Rimet is at the point of giving up organizing the World Cup due to a lack of funds until he receives an unexpected letter from Enrique Buero. Buero and his South American ties will fund the first World Cup, hoping that in doing so, it will make Uruguay and other South American countries more well-known. Rimet and Buero collude to award the first World Cup to Uruguay. In 1930, Uruguay wins the first World Cup. Rimet remains president of FIFA, working through the Great Depression, looming war, and disagreement among FIFA members; Rimet would organize the 1938 World Cup but would fail to do so in 1942 and 1946 due to World War II.

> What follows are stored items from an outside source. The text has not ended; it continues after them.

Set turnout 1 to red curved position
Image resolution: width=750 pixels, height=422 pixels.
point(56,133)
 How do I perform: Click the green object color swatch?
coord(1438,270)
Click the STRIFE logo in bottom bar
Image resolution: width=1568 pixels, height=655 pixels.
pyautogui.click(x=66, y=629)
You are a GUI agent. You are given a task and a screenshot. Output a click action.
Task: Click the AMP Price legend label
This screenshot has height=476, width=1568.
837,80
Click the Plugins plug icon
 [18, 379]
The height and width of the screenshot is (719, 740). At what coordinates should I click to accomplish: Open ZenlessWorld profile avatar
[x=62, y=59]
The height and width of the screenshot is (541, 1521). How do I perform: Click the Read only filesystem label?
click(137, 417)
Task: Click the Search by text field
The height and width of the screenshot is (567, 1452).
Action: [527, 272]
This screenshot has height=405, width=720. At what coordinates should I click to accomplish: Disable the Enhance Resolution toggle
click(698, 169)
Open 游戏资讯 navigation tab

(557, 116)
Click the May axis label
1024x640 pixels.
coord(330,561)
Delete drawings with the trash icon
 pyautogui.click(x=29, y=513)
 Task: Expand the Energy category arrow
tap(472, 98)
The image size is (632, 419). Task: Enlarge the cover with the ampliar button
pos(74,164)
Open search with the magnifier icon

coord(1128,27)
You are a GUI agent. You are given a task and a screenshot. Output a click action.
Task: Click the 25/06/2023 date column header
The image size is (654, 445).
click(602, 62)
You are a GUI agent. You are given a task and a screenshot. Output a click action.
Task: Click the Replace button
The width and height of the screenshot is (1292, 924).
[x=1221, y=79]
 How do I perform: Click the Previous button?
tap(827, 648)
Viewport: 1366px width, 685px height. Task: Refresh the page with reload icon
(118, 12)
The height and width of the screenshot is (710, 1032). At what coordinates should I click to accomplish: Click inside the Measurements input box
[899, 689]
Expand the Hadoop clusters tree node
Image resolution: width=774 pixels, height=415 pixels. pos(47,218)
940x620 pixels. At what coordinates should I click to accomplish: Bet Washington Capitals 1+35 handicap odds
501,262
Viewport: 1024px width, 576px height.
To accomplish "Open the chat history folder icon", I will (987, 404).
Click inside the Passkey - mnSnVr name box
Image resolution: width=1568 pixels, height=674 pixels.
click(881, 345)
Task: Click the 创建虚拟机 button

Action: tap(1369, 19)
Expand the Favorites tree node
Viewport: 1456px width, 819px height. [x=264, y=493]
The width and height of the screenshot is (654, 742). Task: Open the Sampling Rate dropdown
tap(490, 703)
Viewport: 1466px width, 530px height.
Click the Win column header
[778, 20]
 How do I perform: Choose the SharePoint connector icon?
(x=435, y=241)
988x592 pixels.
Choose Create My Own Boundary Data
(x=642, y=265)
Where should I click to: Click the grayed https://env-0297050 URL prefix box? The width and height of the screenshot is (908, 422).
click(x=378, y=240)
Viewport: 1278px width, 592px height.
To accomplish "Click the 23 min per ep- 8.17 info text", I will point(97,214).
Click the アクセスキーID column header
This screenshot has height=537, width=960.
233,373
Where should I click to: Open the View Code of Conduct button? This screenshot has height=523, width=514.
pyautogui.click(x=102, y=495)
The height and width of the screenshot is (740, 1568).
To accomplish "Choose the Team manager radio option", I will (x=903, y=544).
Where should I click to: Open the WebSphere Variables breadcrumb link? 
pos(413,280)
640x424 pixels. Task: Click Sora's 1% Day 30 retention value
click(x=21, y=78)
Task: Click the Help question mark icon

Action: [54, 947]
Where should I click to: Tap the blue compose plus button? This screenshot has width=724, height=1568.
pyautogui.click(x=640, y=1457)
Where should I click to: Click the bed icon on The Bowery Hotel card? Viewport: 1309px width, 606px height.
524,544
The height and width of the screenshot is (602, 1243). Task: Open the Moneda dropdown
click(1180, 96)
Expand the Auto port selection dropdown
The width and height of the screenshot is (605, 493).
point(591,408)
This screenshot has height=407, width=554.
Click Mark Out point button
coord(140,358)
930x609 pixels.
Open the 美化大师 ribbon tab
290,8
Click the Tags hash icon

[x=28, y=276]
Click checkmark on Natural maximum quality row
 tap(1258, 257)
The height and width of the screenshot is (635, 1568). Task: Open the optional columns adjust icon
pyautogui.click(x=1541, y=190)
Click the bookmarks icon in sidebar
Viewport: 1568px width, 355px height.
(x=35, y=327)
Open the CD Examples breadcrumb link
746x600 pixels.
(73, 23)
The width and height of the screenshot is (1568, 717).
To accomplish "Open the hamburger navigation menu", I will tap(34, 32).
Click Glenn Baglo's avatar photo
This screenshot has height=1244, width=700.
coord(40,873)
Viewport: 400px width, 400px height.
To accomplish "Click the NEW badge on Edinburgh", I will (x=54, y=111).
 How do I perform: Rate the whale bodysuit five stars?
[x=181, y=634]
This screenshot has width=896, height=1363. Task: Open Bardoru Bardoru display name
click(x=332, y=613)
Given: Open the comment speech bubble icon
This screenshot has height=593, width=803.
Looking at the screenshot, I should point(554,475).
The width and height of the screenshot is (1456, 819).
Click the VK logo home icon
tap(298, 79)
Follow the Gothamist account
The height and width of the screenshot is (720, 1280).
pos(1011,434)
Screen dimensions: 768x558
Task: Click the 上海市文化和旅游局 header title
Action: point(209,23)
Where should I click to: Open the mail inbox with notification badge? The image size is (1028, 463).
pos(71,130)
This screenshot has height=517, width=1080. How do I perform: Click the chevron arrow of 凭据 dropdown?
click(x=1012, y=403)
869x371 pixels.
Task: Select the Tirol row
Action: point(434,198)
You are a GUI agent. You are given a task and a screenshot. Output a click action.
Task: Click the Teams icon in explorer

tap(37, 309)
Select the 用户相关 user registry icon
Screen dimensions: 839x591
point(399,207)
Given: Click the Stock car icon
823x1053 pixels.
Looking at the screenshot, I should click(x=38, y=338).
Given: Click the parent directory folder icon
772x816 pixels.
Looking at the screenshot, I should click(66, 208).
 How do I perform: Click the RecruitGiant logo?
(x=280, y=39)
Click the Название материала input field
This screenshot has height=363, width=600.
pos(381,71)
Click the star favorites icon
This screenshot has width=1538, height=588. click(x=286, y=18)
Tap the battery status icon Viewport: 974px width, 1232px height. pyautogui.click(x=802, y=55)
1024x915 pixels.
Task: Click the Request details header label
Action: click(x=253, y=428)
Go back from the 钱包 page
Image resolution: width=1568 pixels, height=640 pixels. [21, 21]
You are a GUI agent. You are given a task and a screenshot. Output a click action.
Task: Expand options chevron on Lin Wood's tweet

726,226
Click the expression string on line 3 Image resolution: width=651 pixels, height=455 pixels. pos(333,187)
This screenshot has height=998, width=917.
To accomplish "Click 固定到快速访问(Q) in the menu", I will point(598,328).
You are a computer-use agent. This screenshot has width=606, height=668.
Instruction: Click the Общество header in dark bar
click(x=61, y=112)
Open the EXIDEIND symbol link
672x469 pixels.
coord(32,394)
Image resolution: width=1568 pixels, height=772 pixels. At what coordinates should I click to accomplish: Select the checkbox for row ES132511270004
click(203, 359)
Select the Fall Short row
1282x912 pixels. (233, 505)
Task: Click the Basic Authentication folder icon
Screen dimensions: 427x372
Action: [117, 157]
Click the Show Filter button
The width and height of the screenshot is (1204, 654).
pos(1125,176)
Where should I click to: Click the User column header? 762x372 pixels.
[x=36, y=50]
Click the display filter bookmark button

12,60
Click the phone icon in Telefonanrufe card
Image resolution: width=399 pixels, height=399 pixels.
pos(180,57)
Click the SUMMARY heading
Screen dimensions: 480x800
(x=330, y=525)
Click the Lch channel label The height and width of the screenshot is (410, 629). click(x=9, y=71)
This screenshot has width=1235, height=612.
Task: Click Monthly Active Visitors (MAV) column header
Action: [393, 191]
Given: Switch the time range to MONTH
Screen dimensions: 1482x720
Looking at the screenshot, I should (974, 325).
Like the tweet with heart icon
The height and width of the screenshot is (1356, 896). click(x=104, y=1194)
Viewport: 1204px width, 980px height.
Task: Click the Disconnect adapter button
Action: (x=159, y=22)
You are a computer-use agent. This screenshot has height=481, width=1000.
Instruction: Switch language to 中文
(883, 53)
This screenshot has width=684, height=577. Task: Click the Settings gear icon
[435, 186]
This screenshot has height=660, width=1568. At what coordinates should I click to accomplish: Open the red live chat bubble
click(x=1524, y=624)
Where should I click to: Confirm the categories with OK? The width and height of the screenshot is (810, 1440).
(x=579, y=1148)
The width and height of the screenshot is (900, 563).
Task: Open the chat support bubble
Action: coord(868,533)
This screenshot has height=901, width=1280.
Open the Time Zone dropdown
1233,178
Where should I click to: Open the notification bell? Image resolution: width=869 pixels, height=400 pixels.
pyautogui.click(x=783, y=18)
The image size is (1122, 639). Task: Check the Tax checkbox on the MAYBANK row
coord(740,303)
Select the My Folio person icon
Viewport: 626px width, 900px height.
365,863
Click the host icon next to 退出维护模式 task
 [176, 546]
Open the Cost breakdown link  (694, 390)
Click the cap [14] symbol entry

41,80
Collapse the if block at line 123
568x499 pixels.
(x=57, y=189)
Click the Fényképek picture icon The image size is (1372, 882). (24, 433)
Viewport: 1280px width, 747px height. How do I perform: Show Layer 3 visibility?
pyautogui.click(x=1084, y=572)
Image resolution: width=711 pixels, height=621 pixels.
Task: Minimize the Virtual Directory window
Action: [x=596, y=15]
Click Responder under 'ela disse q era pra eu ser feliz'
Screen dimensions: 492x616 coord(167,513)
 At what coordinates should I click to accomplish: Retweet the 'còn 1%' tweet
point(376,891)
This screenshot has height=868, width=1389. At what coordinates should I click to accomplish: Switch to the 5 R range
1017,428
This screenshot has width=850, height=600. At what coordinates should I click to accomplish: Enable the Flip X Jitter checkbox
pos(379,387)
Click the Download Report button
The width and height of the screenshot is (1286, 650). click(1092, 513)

After the war, Rimet organized two more World Cups in 1950 and 1954. The World Cup and FIFA after the war grew significantly, with many new members joining in many parts of the world. After many years, FIFA is now under the reign of President João Havelange. Havelange is voted into power using expensive trips and various modern lobbying tactics. Havelange sees FIFA as an organization in financial disarray and works to find various sponsors to finance its operation. Throughout his tenure as the president of FIFA, he has a right-hand man, Sepp Blatter, who impresses Havelange with his unrelenting work. Eventually, Blatter becomes the next president of FIFA.

Corruption within FIFA builds up over the years from Havelange's expansion efforts. As president of FIFA, Blatter is tasked to clean this up, for which he is seen as a controversial president. Many FIFA officials attempt to vote him out of office because of how incorruptible he is. In a 2006 vote, Blatter is able to retain his presidency by cowing the corrupt members of FIFA, threatening to expose their ill deeds if they do not endorse Blatter and his anti-corruption campaign by voting for him as the FIFA president.

The film ends with Blatter announcing South Africa as the host nation for the 2010 World Cup.

==Cast==

- Tim Roth as Sepp Blatter
- Gérard Depardieu as Jules Rimet
- Sam Neill as João Havelange
- Fisher Stevens as Carl Hirschmann
- Jemima West as Annette Rimet
- Thomas Kretschmann as Horst Dassler
- Julian Miller as Ludwig Sylow
- Jason Barry as Edgar Willcox
- Martin Jarvis as Sir Stanley Rous
- Bruce Mackinnon as Louis Muhlinghaus
- Anthony Higgins as Lord Kinnaird
- Nicholas Gleaves as Henri Delaunay
- Richard Dillane as Larsen
- Antonio de la Torre as Enrique Buero
- Serge Hazanavicius as Robert Guérin
- Steven Elder as Rodolphe Seeldrayers
- Benn Northover as Max Kahn
- Antony Byrne as Frederick Wall
- Andrew French as Moussa Sougou
- Sean Campion as Werner Lutzi
- Conor Mullen as Ivo Schricker
- Dawn Bradfield as Francesca Guillermod
- Pippo Delbono as Ottorino Barassi
- Natasha Mashkevich as Corinne Blatter

==Production==
Principal photography took place in Switzerland, Azerbaijan, France and Brazil. The opening scene was shot at a stadium in the Azerbaijani village of Sahil.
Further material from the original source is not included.